As part of the change, recent CCSD graduates also will be matched with a faculty adviser, whom they can chat with about goals, internships and other opportunities, McCoy said.

In 2007, the communication department had several full-time professors devote about five to 10 hours a week to advising, and, in a three-year period, the department saw a 300 percent increase in its graduation rate, said McCoy, who served as the communication department chair during that period.

The college picked recent CCSD graduates as guinea pigs, McCoy said, because the group was easy to track and was new to higher education, giving them little educational baggage, such as complicated transfer credits.

If this third initiative year goes well, McCoy said, the college then will be able to apply for different grants through Achieving the Dream. That would give the school funds to increase advising for all students.
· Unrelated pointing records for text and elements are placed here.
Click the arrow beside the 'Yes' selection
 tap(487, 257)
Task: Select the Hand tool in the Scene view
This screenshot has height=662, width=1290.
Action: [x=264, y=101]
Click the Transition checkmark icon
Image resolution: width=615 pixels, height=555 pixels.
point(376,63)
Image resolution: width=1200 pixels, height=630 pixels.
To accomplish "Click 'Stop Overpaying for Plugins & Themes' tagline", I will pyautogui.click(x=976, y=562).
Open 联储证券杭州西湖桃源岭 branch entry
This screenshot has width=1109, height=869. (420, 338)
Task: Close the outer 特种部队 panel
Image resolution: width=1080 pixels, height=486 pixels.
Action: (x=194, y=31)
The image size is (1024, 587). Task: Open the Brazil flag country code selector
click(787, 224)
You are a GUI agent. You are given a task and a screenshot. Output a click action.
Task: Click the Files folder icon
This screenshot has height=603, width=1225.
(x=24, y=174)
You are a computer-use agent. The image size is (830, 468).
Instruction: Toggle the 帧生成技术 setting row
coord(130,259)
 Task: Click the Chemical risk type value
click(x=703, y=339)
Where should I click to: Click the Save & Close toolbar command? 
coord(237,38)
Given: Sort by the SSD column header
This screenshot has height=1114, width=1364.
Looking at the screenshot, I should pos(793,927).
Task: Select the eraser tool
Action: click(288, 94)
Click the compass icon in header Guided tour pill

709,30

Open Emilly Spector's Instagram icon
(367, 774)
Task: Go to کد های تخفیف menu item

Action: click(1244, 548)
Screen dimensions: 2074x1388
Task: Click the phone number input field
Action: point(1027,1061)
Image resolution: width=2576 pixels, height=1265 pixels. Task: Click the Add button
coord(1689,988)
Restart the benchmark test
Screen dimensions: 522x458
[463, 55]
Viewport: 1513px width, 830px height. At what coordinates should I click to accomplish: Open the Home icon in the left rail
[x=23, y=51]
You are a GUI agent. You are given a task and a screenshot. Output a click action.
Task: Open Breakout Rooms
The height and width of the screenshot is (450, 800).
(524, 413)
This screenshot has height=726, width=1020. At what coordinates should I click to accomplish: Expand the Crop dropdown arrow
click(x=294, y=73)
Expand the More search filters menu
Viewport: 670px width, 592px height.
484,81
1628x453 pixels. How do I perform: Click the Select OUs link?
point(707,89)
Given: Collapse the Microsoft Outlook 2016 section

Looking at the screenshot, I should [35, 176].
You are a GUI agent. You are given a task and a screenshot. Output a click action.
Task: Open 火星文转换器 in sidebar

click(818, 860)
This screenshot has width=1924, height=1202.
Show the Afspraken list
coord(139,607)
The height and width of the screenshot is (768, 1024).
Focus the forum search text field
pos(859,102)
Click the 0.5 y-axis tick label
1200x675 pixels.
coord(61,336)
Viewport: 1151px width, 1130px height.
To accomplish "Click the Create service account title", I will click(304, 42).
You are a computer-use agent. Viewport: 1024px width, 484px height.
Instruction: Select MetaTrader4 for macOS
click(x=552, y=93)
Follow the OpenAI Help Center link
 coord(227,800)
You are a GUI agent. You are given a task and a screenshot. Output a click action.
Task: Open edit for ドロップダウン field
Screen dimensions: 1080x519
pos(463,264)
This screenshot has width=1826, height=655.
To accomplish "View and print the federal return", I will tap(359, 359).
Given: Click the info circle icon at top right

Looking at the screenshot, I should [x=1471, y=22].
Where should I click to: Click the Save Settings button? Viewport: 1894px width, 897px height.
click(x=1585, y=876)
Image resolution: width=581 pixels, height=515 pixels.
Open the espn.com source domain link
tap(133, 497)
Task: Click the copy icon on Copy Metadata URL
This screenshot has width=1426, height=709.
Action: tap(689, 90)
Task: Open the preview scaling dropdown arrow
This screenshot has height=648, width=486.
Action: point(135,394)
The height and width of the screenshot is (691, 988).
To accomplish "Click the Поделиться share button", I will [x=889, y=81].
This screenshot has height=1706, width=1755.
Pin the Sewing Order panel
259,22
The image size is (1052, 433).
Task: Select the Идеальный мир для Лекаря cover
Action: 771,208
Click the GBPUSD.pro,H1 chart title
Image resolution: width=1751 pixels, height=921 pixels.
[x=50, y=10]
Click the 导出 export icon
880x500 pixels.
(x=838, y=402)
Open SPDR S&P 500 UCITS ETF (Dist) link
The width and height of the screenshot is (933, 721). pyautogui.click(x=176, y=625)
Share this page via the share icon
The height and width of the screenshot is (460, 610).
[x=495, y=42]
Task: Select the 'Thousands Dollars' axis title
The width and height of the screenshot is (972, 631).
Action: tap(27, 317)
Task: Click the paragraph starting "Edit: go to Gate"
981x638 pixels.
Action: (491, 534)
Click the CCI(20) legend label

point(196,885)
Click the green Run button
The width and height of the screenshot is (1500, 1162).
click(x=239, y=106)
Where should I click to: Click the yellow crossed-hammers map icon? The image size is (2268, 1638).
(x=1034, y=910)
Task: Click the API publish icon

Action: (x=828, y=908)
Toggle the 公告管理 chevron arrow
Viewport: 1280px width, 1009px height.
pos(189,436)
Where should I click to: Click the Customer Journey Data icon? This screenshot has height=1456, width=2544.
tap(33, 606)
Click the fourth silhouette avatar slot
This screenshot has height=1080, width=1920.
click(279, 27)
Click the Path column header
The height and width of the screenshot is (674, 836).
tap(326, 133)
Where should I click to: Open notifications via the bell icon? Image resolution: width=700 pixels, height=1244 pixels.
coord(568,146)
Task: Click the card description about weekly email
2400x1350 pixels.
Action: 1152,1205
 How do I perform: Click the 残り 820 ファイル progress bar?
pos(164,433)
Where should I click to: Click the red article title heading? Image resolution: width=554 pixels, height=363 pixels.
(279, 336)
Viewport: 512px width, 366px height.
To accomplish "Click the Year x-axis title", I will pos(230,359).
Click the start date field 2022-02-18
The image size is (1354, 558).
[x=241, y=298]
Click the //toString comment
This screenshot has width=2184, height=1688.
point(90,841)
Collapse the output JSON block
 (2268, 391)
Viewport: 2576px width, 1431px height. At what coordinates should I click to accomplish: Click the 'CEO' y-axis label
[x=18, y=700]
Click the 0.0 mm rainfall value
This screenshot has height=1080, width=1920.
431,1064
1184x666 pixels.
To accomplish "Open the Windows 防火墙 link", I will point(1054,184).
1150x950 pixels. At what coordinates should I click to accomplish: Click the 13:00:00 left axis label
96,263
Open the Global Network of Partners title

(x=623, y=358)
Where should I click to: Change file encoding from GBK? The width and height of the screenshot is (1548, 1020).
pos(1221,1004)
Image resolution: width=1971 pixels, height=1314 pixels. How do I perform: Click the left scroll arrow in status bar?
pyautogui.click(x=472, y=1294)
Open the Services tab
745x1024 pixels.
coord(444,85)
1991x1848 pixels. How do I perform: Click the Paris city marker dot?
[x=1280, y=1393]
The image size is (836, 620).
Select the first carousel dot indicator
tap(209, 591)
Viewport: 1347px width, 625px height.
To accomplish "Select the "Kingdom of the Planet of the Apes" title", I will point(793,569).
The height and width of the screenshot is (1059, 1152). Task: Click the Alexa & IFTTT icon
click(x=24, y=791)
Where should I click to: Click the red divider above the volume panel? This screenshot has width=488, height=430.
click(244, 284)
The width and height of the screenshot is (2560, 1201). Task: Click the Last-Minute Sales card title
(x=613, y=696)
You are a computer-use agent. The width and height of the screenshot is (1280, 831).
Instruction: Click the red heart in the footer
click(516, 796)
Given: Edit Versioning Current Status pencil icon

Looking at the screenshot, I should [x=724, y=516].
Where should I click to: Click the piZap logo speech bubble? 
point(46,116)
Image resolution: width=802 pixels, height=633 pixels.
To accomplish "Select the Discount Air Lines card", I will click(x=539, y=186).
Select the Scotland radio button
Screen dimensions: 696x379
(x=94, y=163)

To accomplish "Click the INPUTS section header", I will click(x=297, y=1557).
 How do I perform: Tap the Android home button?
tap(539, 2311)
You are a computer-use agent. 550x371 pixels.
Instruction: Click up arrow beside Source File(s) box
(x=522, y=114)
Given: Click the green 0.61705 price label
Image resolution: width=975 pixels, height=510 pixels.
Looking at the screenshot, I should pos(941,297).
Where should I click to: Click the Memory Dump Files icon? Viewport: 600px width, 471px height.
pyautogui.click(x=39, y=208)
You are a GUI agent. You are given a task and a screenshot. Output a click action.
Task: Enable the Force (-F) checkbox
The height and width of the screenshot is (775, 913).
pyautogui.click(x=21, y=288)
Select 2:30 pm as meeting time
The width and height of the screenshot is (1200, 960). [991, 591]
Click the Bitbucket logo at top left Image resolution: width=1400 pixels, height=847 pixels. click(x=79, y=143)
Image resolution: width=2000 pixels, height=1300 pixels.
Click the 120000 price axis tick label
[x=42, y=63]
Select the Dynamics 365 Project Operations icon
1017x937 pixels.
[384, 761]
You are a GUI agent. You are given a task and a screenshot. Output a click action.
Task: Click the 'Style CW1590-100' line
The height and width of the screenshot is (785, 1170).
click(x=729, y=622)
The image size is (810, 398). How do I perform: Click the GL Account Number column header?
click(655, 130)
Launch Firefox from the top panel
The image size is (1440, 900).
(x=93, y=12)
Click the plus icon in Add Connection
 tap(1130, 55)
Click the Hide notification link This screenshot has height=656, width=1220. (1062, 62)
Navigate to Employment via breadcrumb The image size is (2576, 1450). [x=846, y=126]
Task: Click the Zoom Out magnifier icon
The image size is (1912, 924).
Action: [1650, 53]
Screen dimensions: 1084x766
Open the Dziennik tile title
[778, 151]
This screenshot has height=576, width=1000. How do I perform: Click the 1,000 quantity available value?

Lester Tanaka, an English professor who teaches a CSN success and life skills class, said he thinks the new requirements are a great idea. The trick will be capturing students’ attention and making them realize success is important, he said. Students can be required to do something, he said, but that doesn’t mean they will be attentive.

“We have to sell (college success),” Tanaka said. “It’s important that students feel connected.”